Whenever "agent" appears in a line, please copy that line from the data.

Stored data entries
════════════════════

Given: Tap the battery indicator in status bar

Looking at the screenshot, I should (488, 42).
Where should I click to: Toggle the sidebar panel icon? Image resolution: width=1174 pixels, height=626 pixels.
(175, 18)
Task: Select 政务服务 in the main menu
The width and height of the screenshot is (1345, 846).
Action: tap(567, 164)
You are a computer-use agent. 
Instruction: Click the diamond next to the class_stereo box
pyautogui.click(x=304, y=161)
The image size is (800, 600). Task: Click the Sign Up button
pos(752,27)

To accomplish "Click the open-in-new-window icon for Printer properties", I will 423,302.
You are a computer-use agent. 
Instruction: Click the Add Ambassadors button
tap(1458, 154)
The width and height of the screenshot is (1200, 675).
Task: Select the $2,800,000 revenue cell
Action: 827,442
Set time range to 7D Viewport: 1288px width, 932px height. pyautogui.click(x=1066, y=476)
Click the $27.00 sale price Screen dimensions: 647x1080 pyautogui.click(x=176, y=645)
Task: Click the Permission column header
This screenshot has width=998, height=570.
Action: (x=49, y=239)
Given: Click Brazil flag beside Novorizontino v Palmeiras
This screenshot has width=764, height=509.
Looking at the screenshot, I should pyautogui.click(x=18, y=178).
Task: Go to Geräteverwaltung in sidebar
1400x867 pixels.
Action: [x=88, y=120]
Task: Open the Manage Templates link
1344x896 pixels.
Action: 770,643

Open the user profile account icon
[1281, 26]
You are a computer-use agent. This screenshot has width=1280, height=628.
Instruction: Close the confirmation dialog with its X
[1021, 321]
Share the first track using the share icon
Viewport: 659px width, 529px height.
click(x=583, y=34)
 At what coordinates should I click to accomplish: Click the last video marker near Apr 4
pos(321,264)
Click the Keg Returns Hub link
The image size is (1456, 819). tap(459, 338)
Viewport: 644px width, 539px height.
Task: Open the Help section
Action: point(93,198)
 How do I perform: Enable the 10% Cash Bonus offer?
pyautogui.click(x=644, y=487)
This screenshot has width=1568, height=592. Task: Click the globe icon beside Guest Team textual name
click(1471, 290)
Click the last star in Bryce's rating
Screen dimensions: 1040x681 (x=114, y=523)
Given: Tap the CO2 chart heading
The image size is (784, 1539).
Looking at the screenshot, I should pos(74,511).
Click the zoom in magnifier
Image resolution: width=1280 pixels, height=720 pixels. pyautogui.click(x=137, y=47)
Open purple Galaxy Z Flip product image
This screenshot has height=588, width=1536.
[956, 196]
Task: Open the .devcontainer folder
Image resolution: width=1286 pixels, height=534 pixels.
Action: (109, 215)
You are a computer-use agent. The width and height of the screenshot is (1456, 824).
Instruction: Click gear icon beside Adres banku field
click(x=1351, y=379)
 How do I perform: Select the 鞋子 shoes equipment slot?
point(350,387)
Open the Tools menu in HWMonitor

════════════════════

▶ [Answer to this task]
You are a computer-use agent. 
You are a computer-use agent. 
You are a computer-use agent. This screenshot has width=1280, height=628.
You are a computer-use agent. The width and height of the screenshot is (1456, 824).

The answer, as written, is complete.